First, EPA is likely to review the answers to these questions with more scrutiny than in the past. Prior to the 2016 amendments, EPA had no obligation even to review substantiations in the absence of a request under the Freedom of Information Act (FOIA). But those amendments added section 8(b)(4)(D)(ii), which requires EPA to review each substantiation in connection with Inventory Reset and determine if the confidentiality claim qualifies for protection from disclosure. In addition, section 14(g)(1)(C) (also added in 2016) requires EPA to “review all claims for protection for protection from disclosure of the specific chemical identity of a chemical substance,” except for substances that have not yet been offered for distribution in commerce (e.g., PMN substances during EPA review).
The criteria that EPA must now consider in evaluating substantiations for chemical identity confidentiality claims include whether the submitter has “a reasonable basis to believe that the information is not readily discoverable through reverse engineering,” per section 14(c)(1)(B)(iv), also added by the 2016 amendments.
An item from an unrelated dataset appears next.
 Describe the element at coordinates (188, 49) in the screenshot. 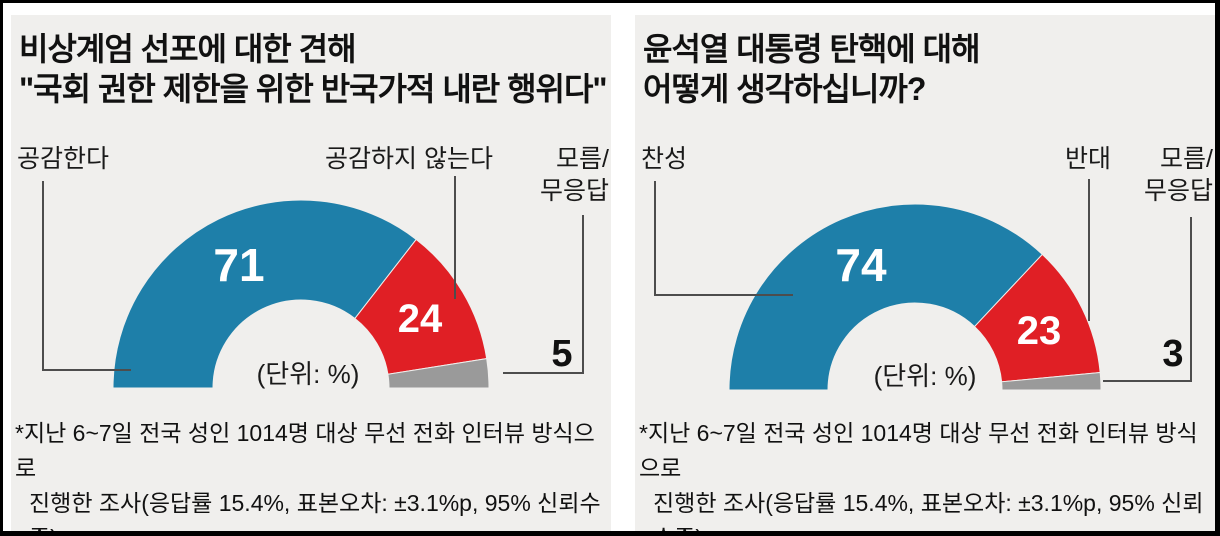

I see `title-line-1: 비상계엄 선포에 대한 견해` at that location.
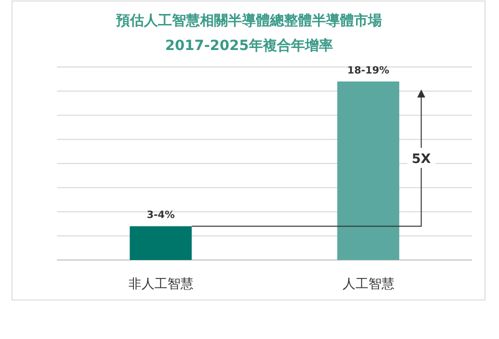  I want to click on annotation: 5X, so click(422, 160).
The new Subpart C requires EPA to review Inventory Reset confidentiality claims in accordance with the section 14 and FOIA criteria. 40 C.F.R. § 710.55(a). It calls for EPA to update the Inventory based on its reviews of those claims. 40 C.F.R. § 710.55(c).
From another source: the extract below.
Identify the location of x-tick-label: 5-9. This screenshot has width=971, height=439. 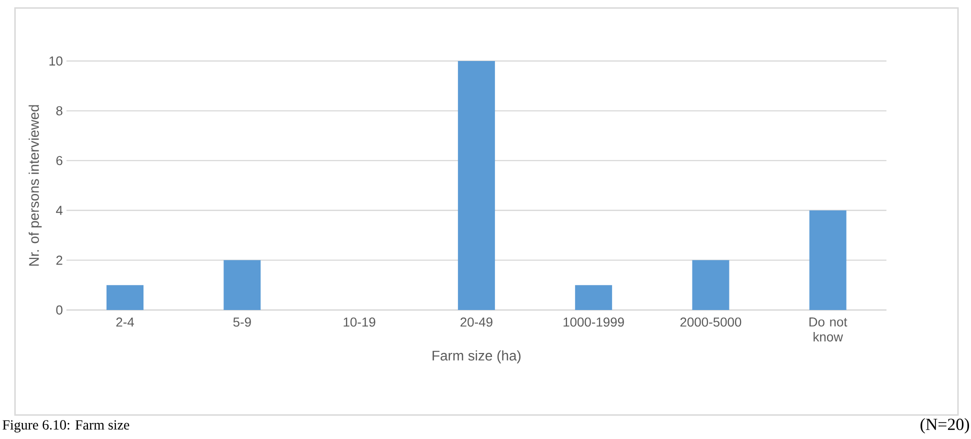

Second, NGOs may be more aggressive in submitting FOIA requests for chemical identity information, as suggested by the success of the argument about substantiating the reverse engineering criterion in EDF v. EPA. Even if EPA upholds a chemical identity confidentiality claim, NGOs may challenge that determination in court. A court would review EPA’s determination based on the administrative record, primarily the submitter’s substantiation.
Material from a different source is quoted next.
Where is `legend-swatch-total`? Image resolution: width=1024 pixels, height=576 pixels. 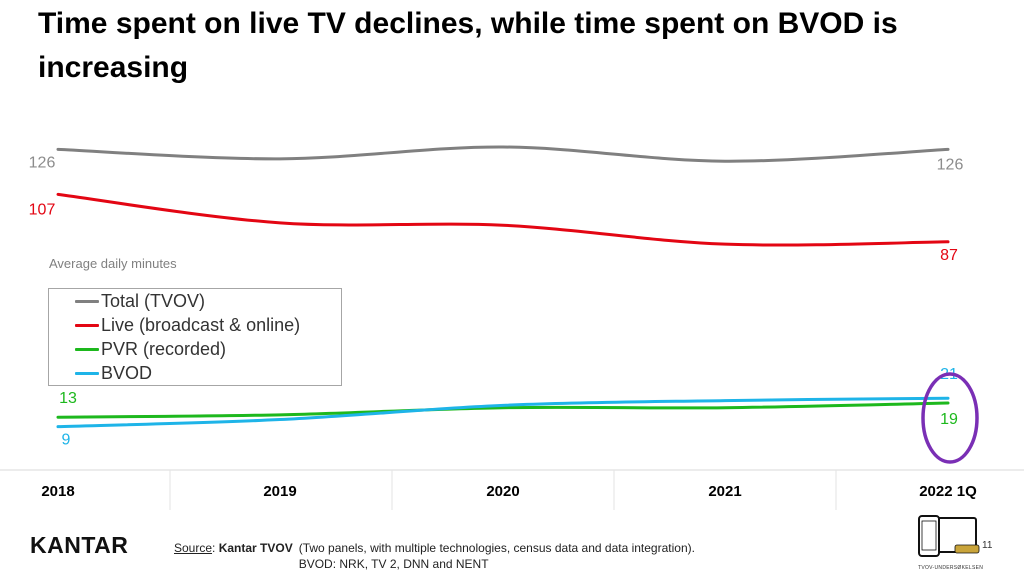 legend-swatch-total is located at coordinates (87, 301).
Third, the new reverse engineering questions do not align with section 14(c)(1)(B)(iv) and are inconsistent with it. Straightforward responses to the questions may not adequately substantiate that the submitter has “a reasonable basis to believe that the information is not readily discoverable through reverse engineering.”
The first question does not address whether the identity is discoverable, much less whether it is “readily” discoverable. Instead, it asks if the submitter has taken measures to prevent discovery. Taking measures might be relevant to whether the identity is discoverable, but such measures are not necessary or even implicit in the term “discoverable.” Other factors may be more relevant to the statutory criterion.
The second question asks only about the possibility of discovery through reverse engineering, assuming availability of a sample. The question does not ask for an explanation of the factors that make discovery relatively easy or difficult. Some chemicals are simply not discoverable, such as some UVCBs, some biologically-based products, and some polymers. In most cases, however, given sufficient resources, equipment, expertise, and time, an identity can be identified by analysis of the product. The relevant question is whether the identity can be “readily” identified through analysis.
Answers to the substantiation questions must be supported by records kept for five years. 40 C.F.R. § 710.53.
Companies are advised to provide substantive, substance-specific information in responding to the reverse engineering questions. EPA may consider that boilerplate answers applicable to many substances fail to substantiate the reverse engineering criterion.